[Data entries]
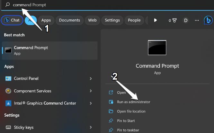Click the D user account avatar
The image size is (214, 133).
click(x=185, y=20)
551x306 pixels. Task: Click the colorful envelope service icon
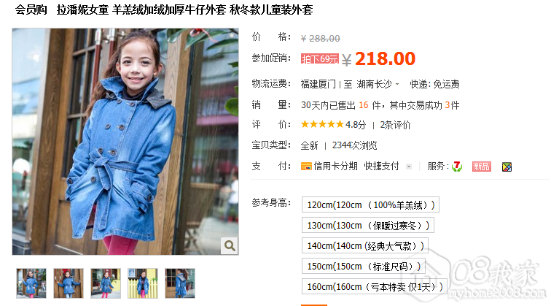click(x=507, y=167)
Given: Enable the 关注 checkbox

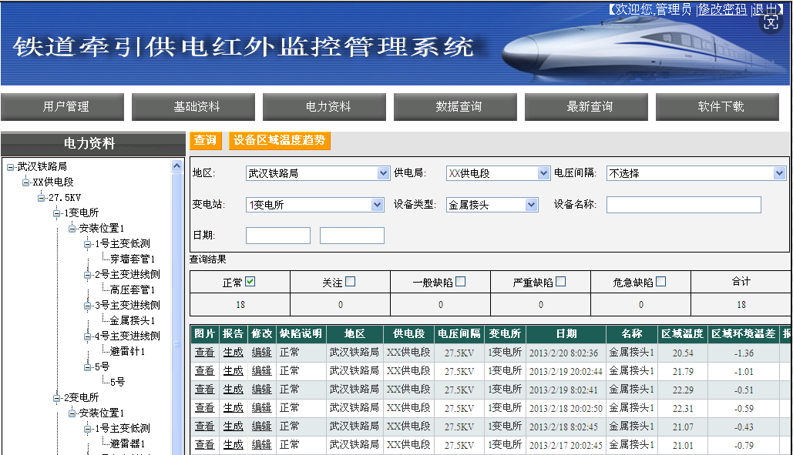Looking at the screenshot, I should 350,282.
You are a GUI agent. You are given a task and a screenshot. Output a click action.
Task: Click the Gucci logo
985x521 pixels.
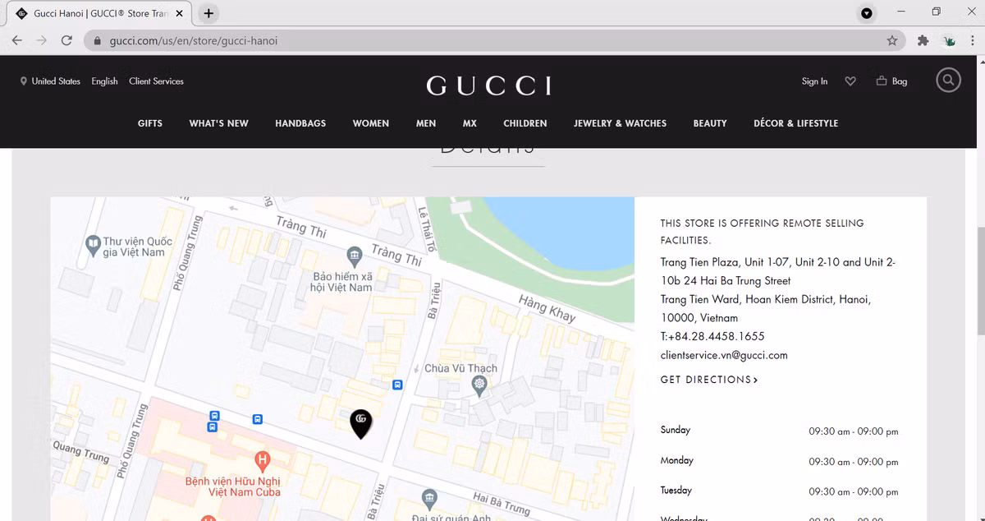coord(488,85)

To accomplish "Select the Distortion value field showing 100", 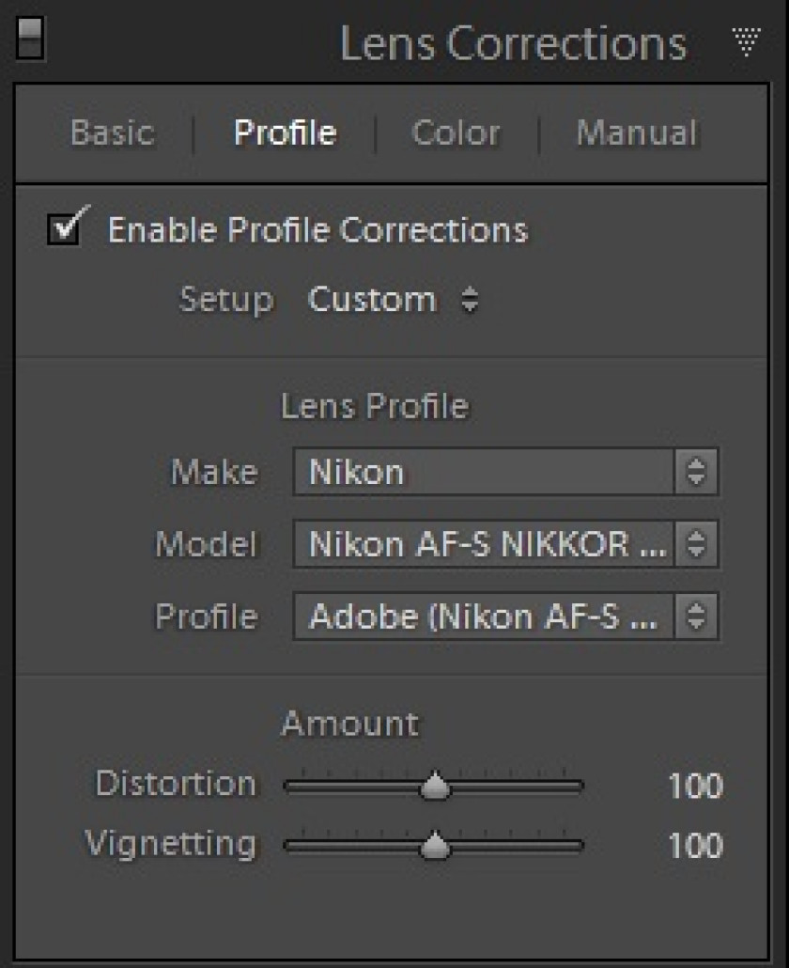I will pos(695,786).
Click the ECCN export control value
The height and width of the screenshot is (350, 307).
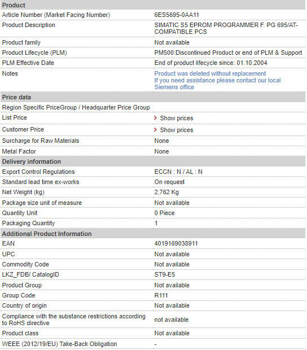(178, 172)
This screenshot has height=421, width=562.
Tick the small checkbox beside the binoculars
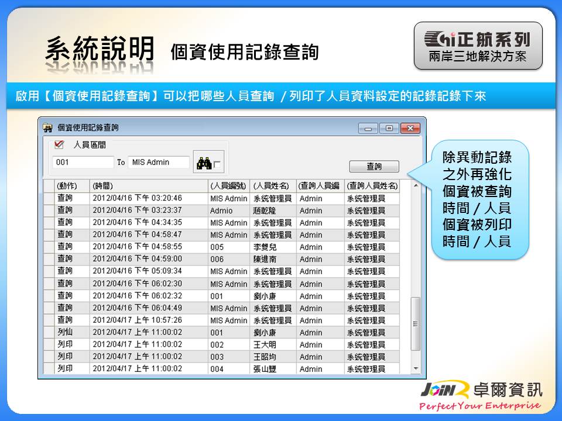point(217,165)
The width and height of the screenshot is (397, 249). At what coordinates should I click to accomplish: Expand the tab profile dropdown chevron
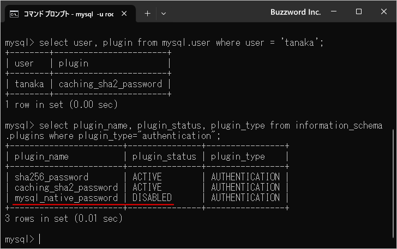click(x=164, y=13)
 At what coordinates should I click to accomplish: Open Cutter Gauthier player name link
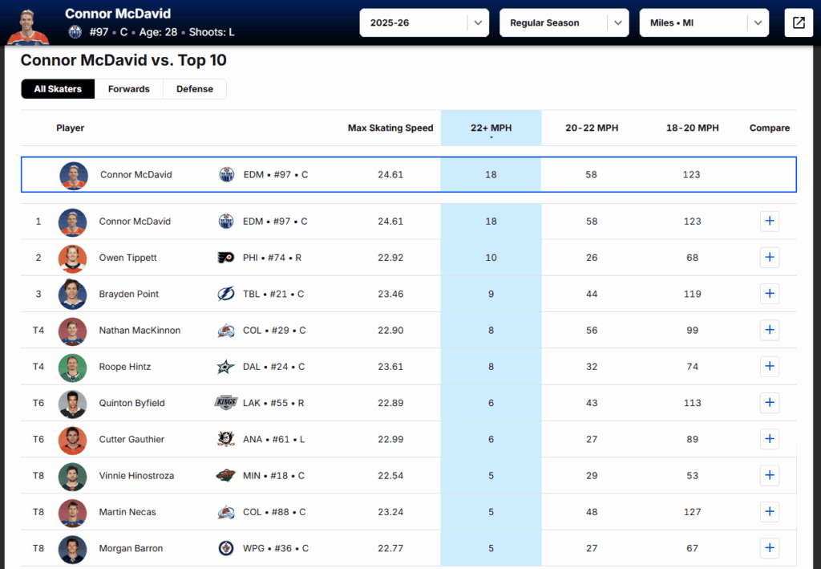132,439
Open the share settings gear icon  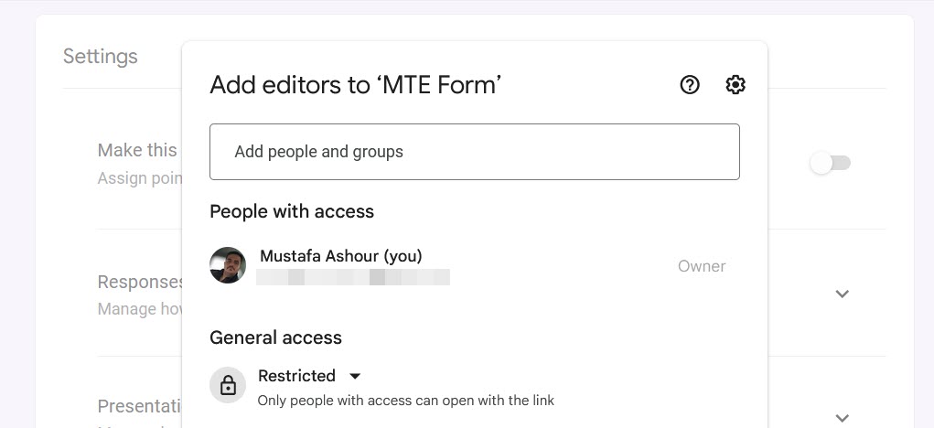coord(735,85)
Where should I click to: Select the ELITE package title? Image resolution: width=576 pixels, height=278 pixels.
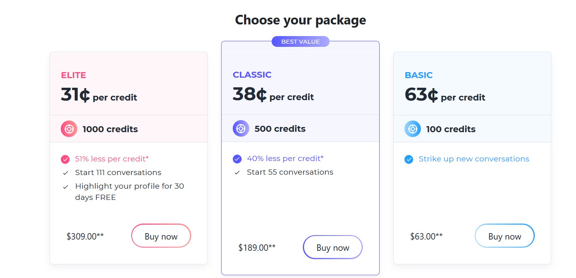tap(74, 75)
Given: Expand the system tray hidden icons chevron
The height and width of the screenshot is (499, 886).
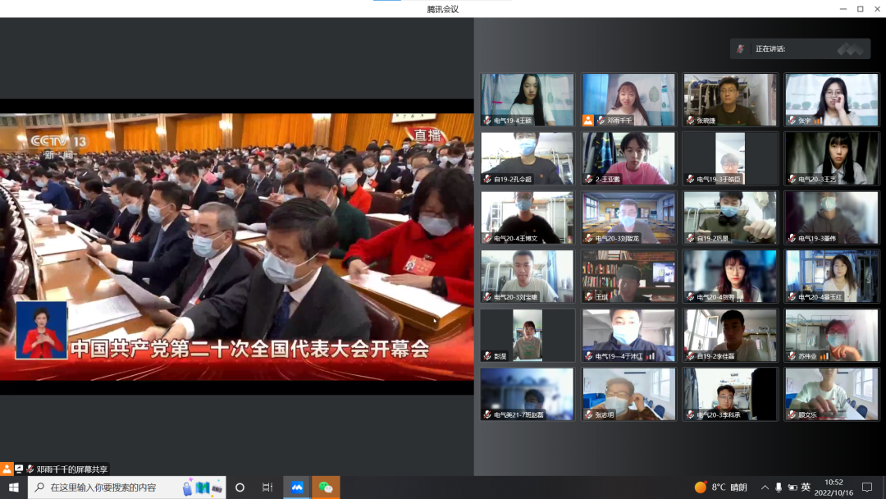Looking at the screenshot, I should click(x=765, y=488).
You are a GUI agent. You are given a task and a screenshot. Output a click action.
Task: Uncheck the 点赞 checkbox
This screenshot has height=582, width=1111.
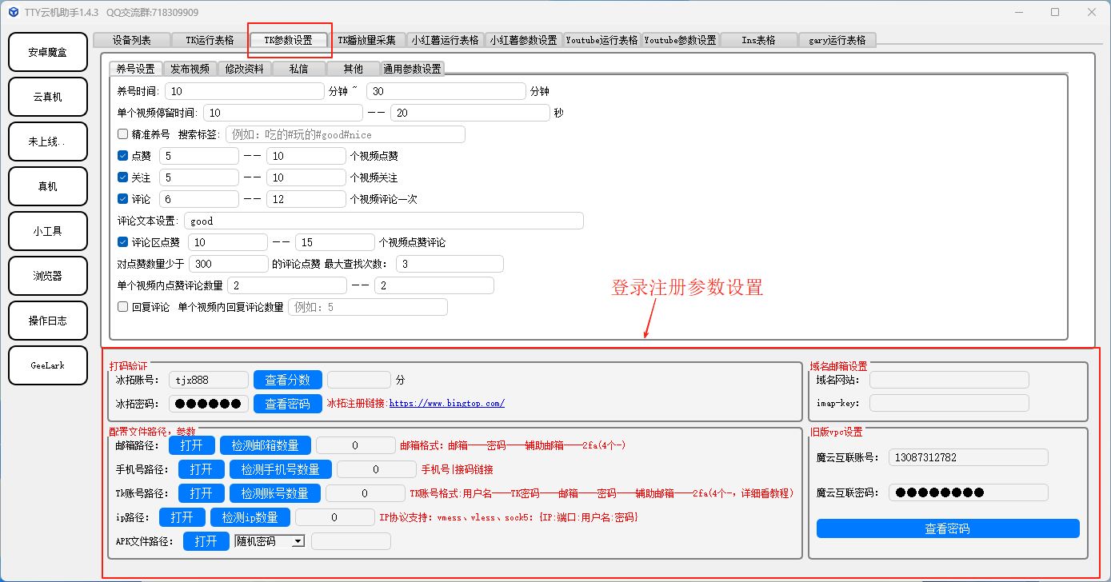coord(122,156)
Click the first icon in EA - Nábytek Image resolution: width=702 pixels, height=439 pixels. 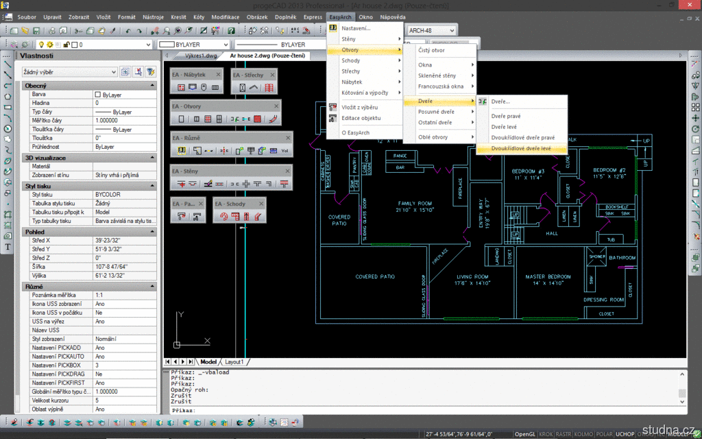point(181,88)
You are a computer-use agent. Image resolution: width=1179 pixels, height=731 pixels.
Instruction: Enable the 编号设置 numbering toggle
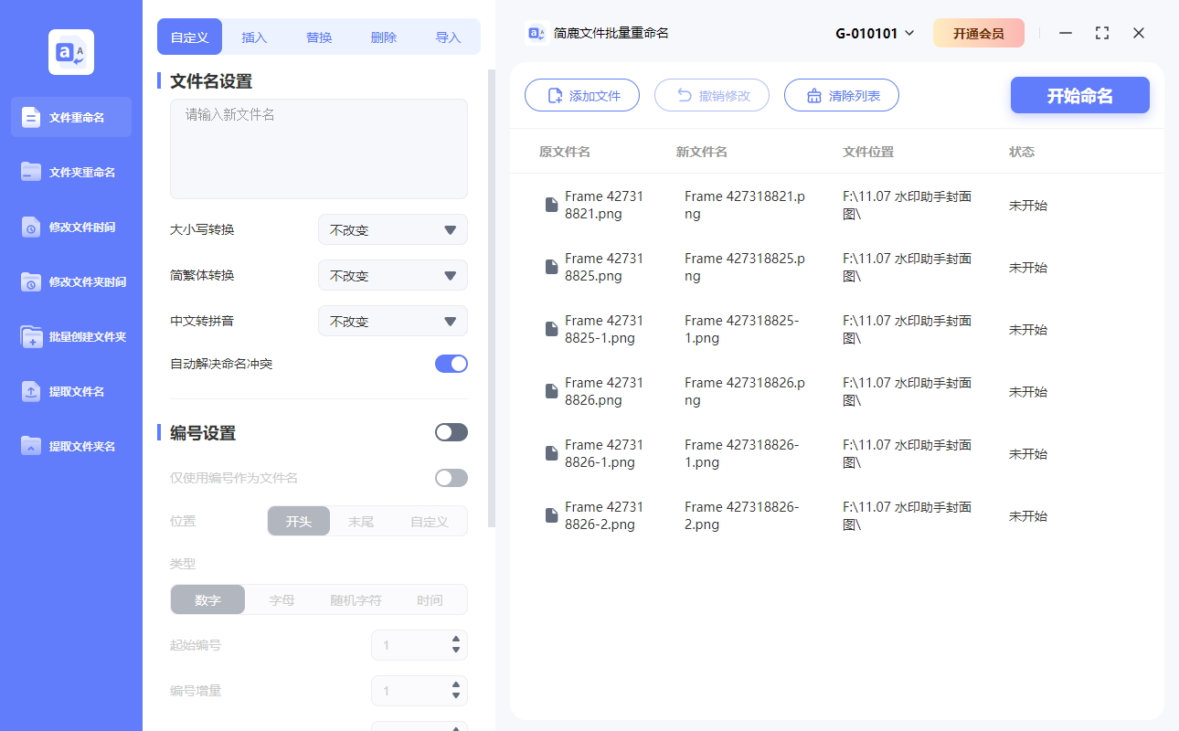pos(451,431)
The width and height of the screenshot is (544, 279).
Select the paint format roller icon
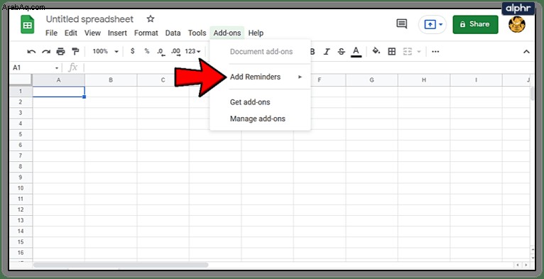click(x=75, y=52)
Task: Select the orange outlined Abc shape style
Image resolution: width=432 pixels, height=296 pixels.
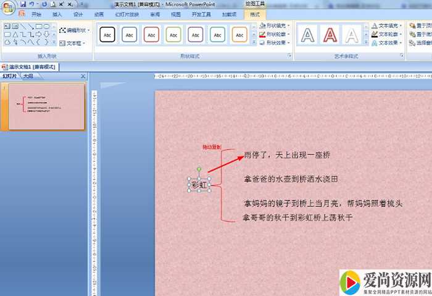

(WHAT YOU WILL DO): Work from the entries above. Set down exactly and only the lines from the line with "You are a computer-use" to the line with "Task: Select the", both included, and leave the pictures out.

(RESULT OF THIS TASK):
You are a computer-use agent. Image resolution: width=1179 pixels, height=731 pixels.
Instruction: Enable the 编号设置 numbering toggle
pos(451,431)
The width and height of the screenshot is (544, 279).
Select the paint format roller icon
click(x=75, y=52)
Task: Select the orange outlined Abc shape style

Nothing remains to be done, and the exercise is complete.